Aucune preuve n’est établie qu’un opérateur ou un patient ait jamais présenté une pathologie grave due à un aérosol.

Comparaison des détartreurs et des instruments manuels

Avantages

  • plus facile
  • plus rapide
  • élimination rapide des colorations
  • moins de fatigue pour l’opérateur
  • meilleur accès dans les furcations
  • légère pression
  • irrigation de la poche parodontale avec des agents anti-microbiens

Inconvénients

  • contamination par l’aérosol
  • coût élevé
  • réduction de la sensibilité tactile
  • toutes les pièces à main ne peuvent pas être stérilisées

Contre-indications

  • patient atteint de tuberculose
  • système immunitaire déprimé
  • émail décalcifié
  • risque potentiel pour les patients porteurs d’un pacemaker

Choix de l’insert et modalités thérapeutiques

Le choix de l’insert dépendra en premier de la phase du traitement parodontal. Les phases essentielles du plan de traitement parodontal sont : la phase active chez des patients atteints de gingivite ou de parodontite, où est réalisé le maximum du débridement professionnel, la phase chirurgicale et la phase de maintenance. En second lieu, ce choix dépendra de l’adaptation de l’insert à la zone à traiter. Nombreux inserts sont disponibles dans des formes et tailles variés. La forme est conçue telle que la zone à nettoyer puisse être nettoyée de façon optimale. Pour l’élimination du tartre les inserts sont courts, plus larges et plus puissants.

Phase active de débridement profond chez des patients atteints de parodontite

Un débridement professionnel supra et sous-gingival est réalisé. L’anesthésie locale est conseillée et doit être systématique dans les poches profondes. Ainsi, pour un traitement parodontal en phase active au cours de laquelle la plaque et les dépôts tartriques doivent être éliminés, l’insert doit procurer un transfert d’énergie élevé, doit être large et donc réglé sur une puissance plus élevée. Il existe des inserts recouverts d’une couche diamantée (70μm) qui éliminent cinq fois plus de structure comparativement aux inserts conventionnels. Ils doivent être seulement utilisés en vision directe au cours de la chirurgie parodontale.

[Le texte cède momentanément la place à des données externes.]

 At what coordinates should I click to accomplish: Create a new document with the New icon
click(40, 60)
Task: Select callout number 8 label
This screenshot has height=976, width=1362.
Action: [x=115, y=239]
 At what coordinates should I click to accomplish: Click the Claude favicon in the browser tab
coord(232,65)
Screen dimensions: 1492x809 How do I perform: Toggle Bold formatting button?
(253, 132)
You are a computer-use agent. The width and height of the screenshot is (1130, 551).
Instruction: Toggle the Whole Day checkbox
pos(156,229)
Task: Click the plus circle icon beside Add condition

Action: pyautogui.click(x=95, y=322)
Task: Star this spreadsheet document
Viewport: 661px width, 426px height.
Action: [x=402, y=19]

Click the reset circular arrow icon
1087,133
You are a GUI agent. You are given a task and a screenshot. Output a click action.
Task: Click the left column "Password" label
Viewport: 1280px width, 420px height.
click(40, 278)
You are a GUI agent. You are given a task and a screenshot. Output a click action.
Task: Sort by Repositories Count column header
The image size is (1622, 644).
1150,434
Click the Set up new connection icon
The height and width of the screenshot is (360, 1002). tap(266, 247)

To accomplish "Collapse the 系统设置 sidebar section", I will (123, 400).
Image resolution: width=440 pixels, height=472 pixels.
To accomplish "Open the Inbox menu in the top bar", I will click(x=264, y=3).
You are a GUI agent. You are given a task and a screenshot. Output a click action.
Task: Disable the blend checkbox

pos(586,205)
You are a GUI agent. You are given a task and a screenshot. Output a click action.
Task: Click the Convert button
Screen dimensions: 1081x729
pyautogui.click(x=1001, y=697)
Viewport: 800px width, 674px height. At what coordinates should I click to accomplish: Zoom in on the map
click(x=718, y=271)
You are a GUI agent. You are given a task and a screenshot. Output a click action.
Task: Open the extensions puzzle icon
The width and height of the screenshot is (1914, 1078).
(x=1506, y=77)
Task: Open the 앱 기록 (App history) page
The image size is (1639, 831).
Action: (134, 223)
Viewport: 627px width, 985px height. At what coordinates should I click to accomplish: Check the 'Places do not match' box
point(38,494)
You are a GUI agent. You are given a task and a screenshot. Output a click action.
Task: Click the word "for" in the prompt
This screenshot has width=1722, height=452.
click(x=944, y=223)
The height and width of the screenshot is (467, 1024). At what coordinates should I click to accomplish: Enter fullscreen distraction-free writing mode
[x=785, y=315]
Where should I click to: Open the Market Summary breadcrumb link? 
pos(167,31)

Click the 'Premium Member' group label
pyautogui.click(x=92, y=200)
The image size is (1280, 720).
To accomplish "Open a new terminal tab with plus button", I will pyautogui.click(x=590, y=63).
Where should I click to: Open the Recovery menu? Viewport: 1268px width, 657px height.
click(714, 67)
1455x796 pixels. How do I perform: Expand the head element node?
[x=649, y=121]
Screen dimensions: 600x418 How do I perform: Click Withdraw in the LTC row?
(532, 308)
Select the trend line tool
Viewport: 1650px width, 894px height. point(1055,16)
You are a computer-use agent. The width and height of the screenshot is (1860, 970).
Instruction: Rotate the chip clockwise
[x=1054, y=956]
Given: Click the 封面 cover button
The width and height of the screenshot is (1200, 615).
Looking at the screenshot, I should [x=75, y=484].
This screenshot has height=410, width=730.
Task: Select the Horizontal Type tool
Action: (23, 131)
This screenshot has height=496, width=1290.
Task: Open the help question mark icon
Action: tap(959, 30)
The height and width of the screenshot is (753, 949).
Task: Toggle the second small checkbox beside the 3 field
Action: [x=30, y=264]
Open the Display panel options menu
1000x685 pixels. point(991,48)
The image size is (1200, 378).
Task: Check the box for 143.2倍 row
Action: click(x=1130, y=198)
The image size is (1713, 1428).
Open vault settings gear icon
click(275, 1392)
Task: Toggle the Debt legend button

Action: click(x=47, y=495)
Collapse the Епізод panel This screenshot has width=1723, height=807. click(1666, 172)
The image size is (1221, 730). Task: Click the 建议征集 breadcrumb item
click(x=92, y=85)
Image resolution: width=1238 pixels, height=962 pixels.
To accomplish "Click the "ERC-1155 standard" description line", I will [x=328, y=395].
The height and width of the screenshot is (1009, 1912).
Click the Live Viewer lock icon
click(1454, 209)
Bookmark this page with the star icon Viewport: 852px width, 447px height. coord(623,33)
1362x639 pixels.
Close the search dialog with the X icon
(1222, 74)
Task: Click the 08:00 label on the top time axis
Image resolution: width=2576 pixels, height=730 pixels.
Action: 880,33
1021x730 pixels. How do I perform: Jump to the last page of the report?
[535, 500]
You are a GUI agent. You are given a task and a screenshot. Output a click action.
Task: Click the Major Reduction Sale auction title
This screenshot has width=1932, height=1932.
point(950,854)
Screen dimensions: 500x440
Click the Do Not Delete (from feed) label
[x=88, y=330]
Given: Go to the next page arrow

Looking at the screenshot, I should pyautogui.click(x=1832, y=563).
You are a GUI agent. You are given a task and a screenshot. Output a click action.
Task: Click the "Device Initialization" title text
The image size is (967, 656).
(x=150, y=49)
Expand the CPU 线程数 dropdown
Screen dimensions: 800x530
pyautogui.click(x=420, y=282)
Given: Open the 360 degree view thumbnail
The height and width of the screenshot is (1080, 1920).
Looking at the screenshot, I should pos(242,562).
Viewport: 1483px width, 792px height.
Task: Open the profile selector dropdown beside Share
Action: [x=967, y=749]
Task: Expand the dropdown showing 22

Phase active de traitement des gingivites et phase de la prophylaxie professionnelle

Le débridement professionnel de toute la bouche se fait en une seule séance.

Nouvelle génération d’inserts

Inserts lumineux : Actuellement, il existe des unités piézoélectriques avec des pièces à mains permettant une illumination de l’insert pour une meilleure visibilité

Inserts en plastique : Des inserts en plastique et en fibre de carbonne ont été conçus. Ils sont indiqués pour la maintenance parodontale et pour le nettoyage des implants.

Inserts à extrémité arrondie et émoussée : ces inserts permettent de nettoyer au niveau des furcations sans agresser les tissus fins à ce niveau. Ils présentent une petite sphère avec un diamètre de 0,8 mm à leur extrémité. Ils sont fabriqués avec deux orientations droite et gauche.

Inserts avec une forme de sondes : ce sont des inserts fins et élégants qui épousent la forme des sondes parodontales et qui permettent d’explorer la poche avant, pendant et après utilisation. Ils facilitent l’accès aux furcations et aux poches profondes.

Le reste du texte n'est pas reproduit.